Your instructions: Below are the records; output them exactly from the first line through the line with "You are a computer-use agent. The height", stopping there.

Raw data:

=== Section Start ===

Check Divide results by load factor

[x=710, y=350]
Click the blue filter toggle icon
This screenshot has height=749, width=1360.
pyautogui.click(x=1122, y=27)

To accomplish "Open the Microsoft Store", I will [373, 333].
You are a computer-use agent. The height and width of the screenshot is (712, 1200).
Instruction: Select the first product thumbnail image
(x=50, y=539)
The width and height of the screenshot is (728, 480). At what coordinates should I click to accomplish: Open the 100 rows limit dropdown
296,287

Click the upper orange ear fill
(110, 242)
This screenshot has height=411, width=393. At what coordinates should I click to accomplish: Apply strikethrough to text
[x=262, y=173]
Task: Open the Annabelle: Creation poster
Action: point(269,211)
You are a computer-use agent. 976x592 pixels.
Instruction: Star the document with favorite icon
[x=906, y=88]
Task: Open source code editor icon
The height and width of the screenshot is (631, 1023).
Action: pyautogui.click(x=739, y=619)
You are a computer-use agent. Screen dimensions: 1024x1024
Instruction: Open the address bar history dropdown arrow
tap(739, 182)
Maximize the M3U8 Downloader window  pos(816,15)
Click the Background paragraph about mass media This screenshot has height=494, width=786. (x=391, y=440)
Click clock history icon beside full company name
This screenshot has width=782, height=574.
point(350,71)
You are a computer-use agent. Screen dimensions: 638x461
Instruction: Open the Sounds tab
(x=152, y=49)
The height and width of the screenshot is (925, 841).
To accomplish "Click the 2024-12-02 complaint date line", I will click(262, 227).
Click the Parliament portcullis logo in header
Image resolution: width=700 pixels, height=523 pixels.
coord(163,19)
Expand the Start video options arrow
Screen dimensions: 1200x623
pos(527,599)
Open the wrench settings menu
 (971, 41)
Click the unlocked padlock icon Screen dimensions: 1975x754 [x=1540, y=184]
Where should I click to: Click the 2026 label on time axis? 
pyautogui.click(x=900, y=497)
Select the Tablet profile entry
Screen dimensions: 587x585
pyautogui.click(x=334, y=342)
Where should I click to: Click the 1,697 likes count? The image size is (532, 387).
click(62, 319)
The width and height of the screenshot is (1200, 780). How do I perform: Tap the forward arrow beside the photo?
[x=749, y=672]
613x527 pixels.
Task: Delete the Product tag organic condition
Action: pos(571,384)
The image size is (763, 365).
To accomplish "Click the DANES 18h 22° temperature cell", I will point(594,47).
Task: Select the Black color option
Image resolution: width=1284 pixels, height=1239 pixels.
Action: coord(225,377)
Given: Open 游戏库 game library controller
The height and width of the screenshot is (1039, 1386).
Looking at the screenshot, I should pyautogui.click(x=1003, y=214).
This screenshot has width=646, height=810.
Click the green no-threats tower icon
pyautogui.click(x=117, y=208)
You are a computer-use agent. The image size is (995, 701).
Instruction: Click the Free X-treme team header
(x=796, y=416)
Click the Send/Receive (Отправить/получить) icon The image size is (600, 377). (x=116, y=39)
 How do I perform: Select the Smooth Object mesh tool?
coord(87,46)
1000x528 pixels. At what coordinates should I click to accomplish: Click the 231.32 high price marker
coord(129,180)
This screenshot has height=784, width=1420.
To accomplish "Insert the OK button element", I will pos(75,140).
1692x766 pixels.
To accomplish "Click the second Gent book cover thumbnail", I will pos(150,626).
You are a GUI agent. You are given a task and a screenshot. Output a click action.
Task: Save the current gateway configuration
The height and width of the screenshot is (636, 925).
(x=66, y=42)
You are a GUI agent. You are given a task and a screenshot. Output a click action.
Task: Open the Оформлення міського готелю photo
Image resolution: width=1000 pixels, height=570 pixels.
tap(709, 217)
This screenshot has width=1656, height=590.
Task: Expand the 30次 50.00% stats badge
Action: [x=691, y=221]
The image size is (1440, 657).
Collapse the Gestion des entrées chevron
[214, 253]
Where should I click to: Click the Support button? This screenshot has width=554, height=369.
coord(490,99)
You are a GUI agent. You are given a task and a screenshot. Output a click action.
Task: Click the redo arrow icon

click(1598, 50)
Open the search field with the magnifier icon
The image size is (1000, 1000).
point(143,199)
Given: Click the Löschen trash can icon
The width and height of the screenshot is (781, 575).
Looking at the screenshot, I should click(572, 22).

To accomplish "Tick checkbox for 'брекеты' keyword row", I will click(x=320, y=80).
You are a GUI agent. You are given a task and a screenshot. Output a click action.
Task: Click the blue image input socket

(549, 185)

=== Section End ===

Problem solution:
Check Divide results by load factor

[x=710, y=350]
Click the blue filter toggle icon
This screenshot has height=749, width=1360.
pyautogui.click(x=1122, y=27)

To accomplish "Open the Microsoft Store", I will [373, 333].
You are a computer-use agent. The height and width of the screenshot is (712, 1200).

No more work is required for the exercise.